Tuesday, March 14, 2017 - 4:10pm to 5:45pm
Location: 
Solarium (room FA2) Falconer Hall - 84 Queen's Park

LAW & ECONOMICS WORKSHOP SERIES
presents
 

Joel Trachtman
Tufts University Fletcher School of Law and Diplomacy 

The International Law and Economics of Labor Migration

Tuesday, March 14, 2017
4:10 – 5.45
Solarium (room FA2) - Falconer Hall
84 Queen's Park 
 

This article analyzes the economic and political contexts of liberalization of national rules of migration and citizenship through international legal agreements. There are great welfare gains to be achieved by liberalizing international labor migration, but states acting unilaterally are stuck in an inefficient political equilibrium that prevents them from collectively realizing these gains.  This article reviews wealthy and poor state domestic political economy of immigration and emigration, respectively, identifying the constituencies within each type of state that are benefited and harmed by migration. Based on this review, finding that wealthy states have weak unilateral incentives to welcome low-skilled migrants, this article evaluates proposals of migration fees, reduced social welfare rights, and diverse reciprocity as instruments to induce liberalization. International law provides mechanisms by which one state may reciprocally induce another to take the former state’s interests into account in decision-making. Therefore, international legal commitments are one important mechanism that can allow states, through the exchange or pooling of authority implicit in international law, to achieve these welfare gains. 

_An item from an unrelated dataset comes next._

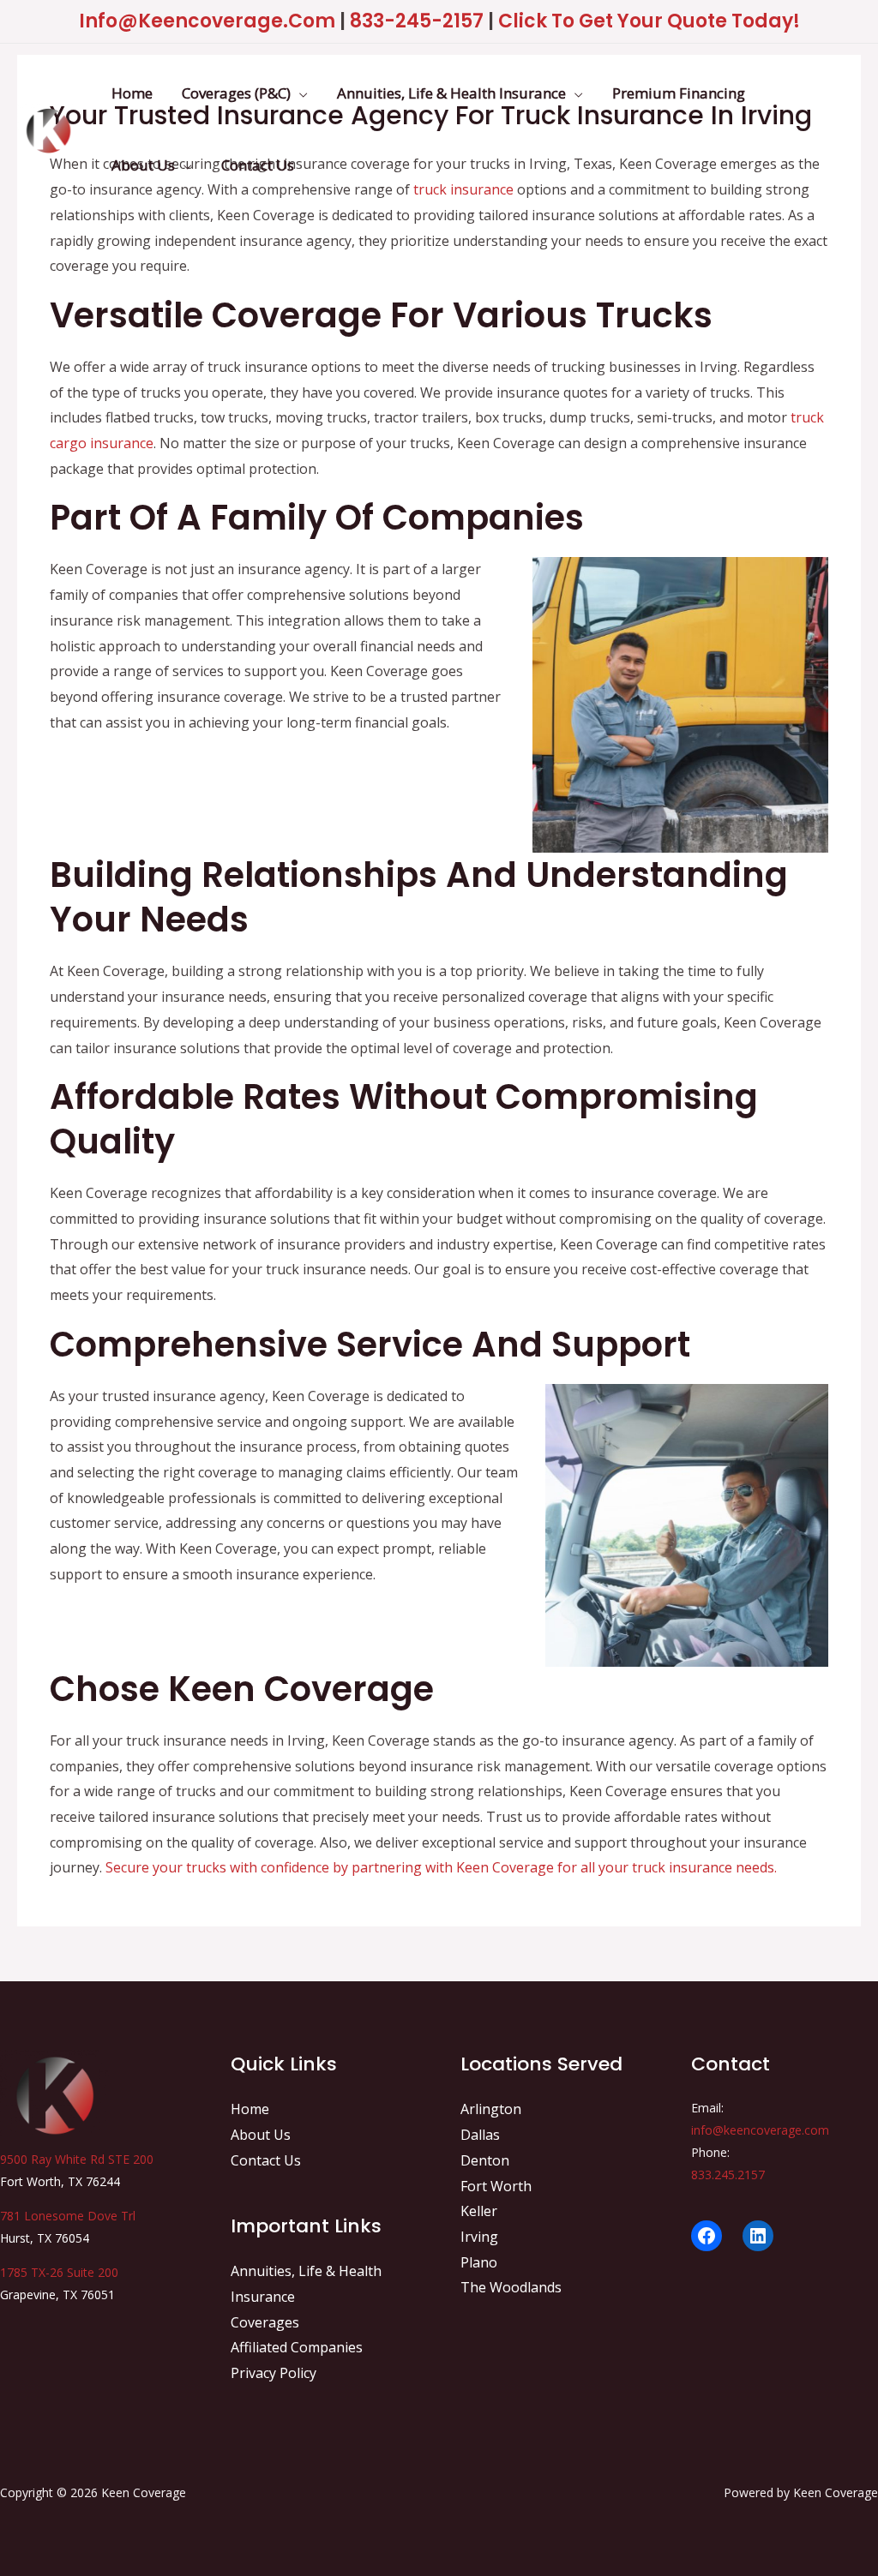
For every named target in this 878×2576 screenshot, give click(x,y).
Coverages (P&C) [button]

Joel P. Trachtman is Professor of International Law at The Fletcher School of Law and Diplomacy. Recent books include "The Future of International Law: Global Government" (Cambridge 2013), "The Tools of Argument" (Createspace 2013)," The International Law of Economic Migration: Toward the Fourth Freedom" (Upjohn Institute 2009); "Ruling the World: Constitutionalism, International Law, and Global Governance" (Cambridge 2009); "Developing Countries in the WTO Legal System" (Oxford 2009); and "The Economic Structure of International Law" (Harvard 2008). Prof. Trachtman has served as a member of the Boards of the American Journal of International law, the European Journal of International Law, the Journal of International Economic Law, the Cambridge Review of International Affairs, and the Singapore Yearbook of International Law. He has consulted for a number of governments and international organizations, including the United Nations, the World Bank, and the OECD. From 1998 to 2001, he was Academic Dean of The Fletcher School, and during 2000 and 2001, he served as Dean ad interim. He has been a visiting professor at Basel, Hamburg, Harvard, and Hong Kong. He graduated in 1980 from Harvard Law School, where he served as editor in chief of the Harvard International Law Journal, and practiced in New York and Hong Kong for 9 years before entering academia.